The last output showed every column, remember to select first

In [55]:
df.select('VendorID', 'total_amount').groupBy('VendorID').mean('total_amount').show()

+--------+------------------+
|VendorID| avg(total_amount)|
+--------+------------------+
|       1| 26.81411121125252|
|       7|25.361795540244803|
|       2| 26.13239850861697|
|       6|29.504341317365295|
+--------+------------------+



Grouping without .select()

In [56]:
df.groupBy('VendorID').mean('total_amount').show()

+--------+------------------+
|VendorID| avg(total_amount)|
+--------+------------------+
|       1| 26.81411121125252|
|       7|25.361795540244803|
|       2| 26.13239850861697|
|       6|29.504341317365295|
+--------+------------------+



We can compute multiple aggregations across the entire dataframe with the .agg() method, this is also an alias for DataFrame.groupBy()

In [57]:
df.agg({ 'total_amount': 'avg', 'trip_distance': 'min', 'extra': 'max', \
        'VendorID': 'count', 'tolls_amount': 'sum'}).show()

+------------------+-----------------+---------------+----------+------------------+
|min(trip_distance)|sum(tolls_amount)|count(VendorID)|max(extra)| avg(total_amount)|
+------------------+-----------------+---------------+----------+------------------+
|               0.0|1968899.629999516|        4145257|      13.5|26.265898046844185|
+------------------+-----------------+---------------+----------+------------------+



## Join and Union operations

Spark has **join types**, just like SQL, these are the ways that we can **join** (mix and match) the data between DataFrames(tables). Some examples: Inner, left, right, full outer, etc

Spark also has **Join Srategies** these are the ways or algorithms used to shuffle, mix and match the data across nodes and executors in the spark cluster. Examples: Broadcast, sort merge, shuffle, etc; we can read about these in the [performance tuning documentation](!https://spark.apache.org/docs/latest/sql-performance-tuning.html)

We can join dataframes using `DataFrame.join(other, on=None, how=None)`, `inner` is the default value of the `how` parameter, and `other` is the  right side dataframe

In [58]:
# Prepare dataframes
df_a = df.select(df.VendorID, df.trip_distance).limit(1)
df_b = df.select(df.VendorID, df.total_amount).limit(1)
df_join = df_a.join(df_b, 'VendorID', 'inner')
df_join.show()

+--------+-------------+------------+
|VendorID|trip_distance|total_amount|
+--------+-------------+------------+
|       1|          0.9|        15.5|
+--------+-------------+------------+



Union concatenates DataFrames with the same schema, using the column's position, like SQL UNION, but with the caveat that there isn't automatic deduplication of rows, this makes spark's union closer to SQL UNION ALL, the SQL UNION behavior can be archieved with .union().distinct()

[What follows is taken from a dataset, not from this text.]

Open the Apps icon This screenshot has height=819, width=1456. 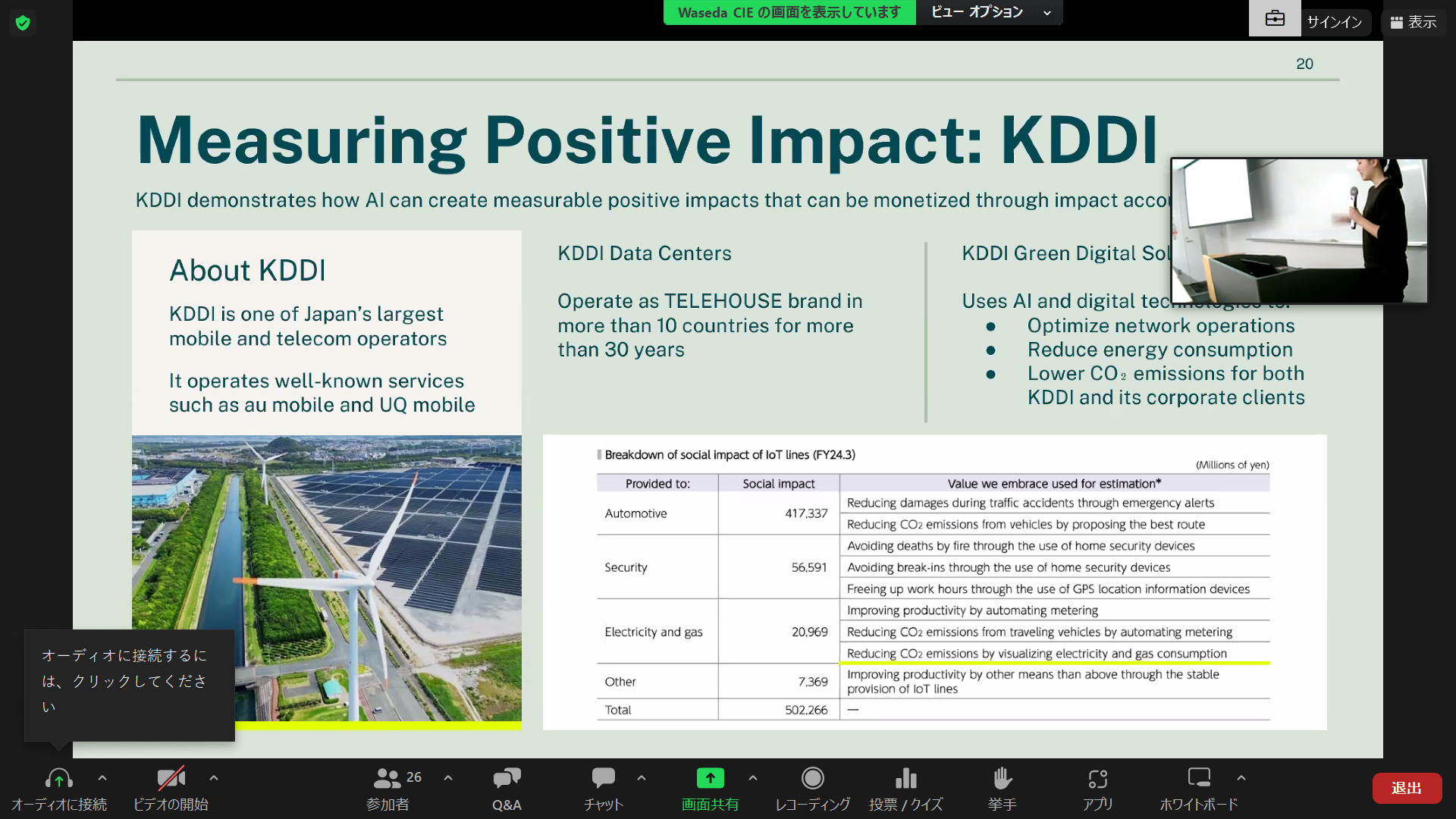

In this example both dataframes have integer and double columns, making union possible, the output columns are VendorID and trip_distance because df_a was the main DataFrame

In [71]:
df_union = df_a.union(df_b)
df_union.show()

+--------+-------------+
|VendorID|trip_distance|
+--------+-------------+
|       1|          0.9|
|       1|         15.5|
+--------+-------------+



.unionAll() ALL is an alias to .union() in pyspark

In [75]:
print(f'Normal spark Union (SQL Union All): {df_a.unionAll(df_union).count()}')
print(f'Deduplicated spark Union (Union): {df_a.unionAll(df_union).distinct().count()}')

Normal spark Union (SQL Union All): 3
Deduplicated spark Union (Union): 2


Shut down the current SparkSession

In [60]:
# spark.stop()